**PROVIDED PASSAGE**
^^^^^^^^

Evaluate the triple integral ∭EzdV where E is the solid bounded by the cylinder y2+z2=81 and the planes x=0,y=9x and z=0 in the

dem82 [27]

Answer:

I = 91.125

Step-by-step explanation:

Given that:

$I = \int \int_E \int zdV$ where E is bounded by the cylinder $y^2 + z^2 = 81$ and the planes x = 0 , y = 9x and z = 0 in the first octant.

^^^^^^^^

**GIVEN INFORMATION**
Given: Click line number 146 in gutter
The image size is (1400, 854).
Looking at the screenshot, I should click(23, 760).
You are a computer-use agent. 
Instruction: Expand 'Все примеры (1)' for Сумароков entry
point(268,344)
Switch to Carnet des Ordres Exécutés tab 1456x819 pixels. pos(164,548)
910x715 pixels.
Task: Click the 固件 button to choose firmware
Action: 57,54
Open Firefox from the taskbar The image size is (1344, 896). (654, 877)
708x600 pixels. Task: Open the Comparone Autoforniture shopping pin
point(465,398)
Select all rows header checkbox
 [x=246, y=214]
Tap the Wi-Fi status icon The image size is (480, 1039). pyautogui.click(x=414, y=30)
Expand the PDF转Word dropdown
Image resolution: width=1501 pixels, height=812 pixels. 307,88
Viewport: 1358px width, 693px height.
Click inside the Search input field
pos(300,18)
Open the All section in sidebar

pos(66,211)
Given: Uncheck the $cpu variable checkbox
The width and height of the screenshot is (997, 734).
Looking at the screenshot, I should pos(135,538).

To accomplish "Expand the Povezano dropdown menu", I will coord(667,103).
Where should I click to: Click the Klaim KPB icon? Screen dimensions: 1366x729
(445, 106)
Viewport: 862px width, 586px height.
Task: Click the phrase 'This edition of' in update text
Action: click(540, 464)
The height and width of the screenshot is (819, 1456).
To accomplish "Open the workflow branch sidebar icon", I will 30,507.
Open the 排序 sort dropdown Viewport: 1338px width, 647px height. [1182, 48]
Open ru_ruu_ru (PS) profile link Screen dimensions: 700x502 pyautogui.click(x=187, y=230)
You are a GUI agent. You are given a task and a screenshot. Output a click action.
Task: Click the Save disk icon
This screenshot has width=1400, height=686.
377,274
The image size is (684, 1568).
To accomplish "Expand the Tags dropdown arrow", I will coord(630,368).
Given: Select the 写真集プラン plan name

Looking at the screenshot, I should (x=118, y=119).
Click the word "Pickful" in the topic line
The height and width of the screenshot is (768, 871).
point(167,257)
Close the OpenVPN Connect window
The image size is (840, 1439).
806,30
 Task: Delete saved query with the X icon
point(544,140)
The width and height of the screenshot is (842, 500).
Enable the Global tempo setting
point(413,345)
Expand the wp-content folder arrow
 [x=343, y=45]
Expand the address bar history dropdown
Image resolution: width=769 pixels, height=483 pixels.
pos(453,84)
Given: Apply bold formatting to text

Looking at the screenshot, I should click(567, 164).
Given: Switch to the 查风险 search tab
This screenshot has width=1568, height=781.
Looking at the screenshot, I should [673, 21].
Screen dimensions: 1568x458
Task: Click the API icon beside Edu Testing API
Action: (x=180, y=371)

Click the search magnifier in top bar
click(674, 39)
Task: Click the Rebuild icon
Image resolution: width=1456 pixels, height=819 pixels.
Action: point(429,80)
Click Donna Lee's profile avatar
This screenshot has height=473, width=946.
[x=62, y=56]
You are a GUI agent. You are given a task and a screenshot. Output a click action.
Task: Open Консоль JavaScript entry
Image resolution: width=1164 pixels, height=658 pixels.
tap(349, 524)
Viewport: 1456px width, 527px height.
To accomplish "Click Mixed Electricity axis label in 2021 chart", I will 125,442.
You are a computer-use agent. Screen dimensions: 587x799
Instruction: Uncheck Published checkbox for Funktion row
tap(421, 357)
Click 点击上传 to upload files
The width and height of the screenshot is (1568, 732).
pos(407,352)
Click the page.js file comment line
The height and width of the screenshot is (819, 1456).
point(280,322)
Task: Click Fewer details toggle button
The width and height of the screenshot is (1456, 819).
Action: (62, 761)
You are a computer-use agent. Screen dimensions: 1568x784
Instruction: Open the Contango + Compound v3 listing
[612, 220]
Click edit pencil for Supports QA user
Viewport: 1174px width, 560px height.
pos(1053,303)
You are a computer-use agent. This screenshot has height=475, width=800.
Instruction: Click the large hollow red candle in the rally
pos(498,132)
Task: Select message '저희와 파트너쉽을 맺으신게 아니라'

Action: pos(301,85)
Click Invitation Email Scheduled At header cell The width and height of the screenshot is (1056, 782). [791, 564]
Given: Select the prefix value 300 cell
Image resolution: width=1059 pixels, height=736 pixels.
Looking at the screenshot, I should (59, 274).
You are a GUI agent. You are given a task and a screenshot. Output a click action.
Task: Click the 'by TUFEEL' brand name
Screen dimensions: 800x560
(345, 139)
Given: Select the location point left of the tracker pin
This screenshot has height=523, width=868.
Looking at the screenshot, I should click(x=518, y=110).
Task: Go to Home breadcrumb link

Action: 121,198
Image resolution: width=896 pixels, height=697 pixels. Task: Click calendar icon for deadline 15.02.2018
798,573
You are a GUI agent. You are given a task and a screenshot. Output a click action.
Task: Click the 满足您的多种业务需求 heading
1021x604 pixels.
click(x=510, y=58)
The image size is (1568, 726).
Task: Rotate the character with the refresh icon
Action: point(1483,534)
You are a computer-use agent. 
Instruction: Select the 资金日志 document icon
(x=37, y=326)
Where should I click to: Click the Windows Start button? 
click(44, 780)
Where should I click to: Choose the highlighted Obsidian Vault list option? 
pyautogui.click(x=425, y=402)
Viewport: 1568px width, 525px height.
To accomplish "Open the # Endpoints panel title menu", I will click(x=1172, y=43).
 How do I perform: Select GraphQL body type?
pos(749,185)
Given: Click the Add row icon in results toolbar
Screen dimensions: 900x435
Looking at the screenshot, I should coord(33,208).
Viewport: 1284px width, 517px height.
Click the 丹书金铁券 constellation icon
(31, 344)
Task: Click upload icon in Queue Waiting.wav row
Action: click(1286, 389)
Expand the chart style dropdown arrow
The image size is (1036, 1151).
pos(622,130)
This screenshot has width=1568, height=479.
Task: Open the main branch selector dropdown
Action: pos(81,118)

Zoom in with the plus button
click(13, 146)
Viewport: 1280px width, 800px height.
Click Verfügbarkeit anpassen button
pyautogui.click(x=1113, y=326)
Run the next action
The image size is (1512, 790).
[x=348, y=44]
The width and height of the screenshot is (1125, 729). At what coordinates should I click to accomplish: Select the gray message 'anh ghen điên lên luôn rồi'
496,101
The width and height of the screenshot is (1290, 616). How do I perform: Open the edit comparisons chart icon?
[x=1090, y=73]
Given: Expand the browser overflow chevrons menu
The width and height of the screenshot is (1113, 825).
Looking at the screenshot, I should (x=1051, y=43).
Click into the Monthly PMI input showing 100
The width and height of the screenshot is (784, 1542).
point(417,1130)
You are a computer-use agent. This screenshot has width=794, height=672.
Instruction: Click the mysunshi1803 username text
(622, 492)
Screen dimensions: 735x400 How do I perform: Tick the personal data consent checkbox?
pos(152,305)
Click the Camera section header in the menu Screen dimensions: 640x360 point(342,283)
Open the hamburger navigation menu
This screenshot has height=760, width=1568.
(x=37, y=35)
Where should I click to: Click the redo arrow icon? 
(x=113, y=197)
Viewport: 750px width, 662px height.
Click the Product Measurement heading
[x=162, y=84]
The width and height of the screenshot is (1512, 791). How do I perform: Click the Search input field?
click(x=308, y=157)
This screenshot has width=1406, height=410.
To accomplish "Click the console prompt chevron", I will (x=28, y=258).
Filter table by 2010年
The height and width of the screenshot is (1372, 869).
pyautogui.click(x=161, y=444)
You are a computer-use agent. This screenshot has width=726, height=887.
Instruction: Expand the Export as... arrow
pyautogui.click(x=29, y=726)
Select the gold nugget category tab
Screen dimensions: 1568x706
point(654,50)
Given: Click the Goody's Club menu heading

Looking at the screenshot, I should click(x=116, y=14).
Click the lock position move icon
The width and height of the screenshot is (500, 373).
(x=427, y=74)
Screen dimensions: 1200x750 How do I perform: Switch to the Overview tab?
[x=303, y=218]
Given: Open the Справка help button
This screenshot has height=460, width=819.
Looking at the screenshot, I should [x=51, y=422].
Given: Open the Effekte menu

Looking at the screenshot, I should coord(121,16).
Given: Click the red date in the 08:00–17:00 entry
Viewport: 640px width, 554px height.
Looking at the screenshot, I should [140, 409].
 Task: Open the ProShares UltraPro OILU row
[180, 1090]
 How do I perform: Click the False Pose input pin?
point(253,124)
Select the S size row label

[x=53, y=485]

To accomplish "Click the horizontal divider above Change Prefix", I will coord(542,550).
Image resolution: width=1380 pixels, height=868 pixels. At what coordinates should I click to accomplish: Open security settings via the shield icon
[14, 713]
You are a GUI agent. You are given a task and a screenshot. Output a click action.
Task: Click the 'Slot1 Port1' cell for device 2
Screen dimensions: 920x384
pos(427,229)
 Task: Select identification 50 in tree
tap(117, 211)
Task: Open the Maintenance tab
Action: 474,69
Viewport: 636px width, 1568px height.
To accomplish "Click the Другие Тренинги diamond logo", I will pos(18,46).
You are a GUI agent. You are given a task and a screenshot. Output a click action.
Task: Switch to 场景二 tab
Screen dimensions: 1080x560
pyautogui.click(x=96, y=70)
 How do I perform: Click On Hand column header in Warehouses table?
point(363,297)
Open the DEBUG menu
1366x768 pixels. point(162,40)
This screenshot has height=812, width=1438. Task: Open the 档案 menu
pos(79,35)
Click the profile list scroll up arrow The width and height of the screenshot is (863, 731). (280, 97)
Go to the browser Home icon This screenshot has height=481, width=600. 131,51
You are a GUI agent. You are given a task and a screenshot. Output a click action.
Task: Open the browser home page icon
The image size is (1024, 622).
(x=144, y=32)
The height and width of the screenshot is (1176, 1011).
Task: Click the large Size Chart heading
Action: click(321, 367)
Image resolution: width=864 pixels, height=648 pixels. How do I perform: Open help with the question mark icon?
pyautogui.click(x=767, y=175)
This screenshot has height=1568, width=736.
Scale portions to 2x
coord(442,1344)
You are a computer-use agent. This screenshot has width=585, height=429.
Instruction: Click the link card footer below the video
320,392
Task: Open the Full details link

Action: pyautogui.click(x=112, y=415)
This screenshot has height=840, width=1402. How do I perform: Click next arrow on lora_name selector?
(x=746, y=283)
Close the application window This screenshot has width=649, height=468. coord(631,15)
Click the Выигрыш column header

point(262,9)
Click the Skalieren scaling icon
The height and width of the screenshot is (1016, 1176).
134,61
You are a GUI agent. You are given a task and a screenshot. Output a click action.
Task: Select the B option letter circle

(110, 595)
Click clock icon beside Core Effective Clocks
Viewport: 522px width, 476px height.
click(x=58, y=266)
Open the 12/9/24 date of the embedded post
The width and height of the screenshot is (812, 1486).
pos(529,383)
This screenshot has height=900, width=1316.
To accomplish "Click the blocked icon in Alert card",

^^^^^^^^

**CHALLENGE**
Summarize the triple integral problem above in two sentences.

**ANSWER TO THIS EXERCISE**
The problem asks for the triple integral of z over the solid E, which lies in the first octant and is bounded by the cylinder y^2 + z^2 = 81 and the planes x = 0, y = 9x and z = 0. The answer given is I = 91.125, and the step-by-step explanation that follows begins by restating the integral and its bounds.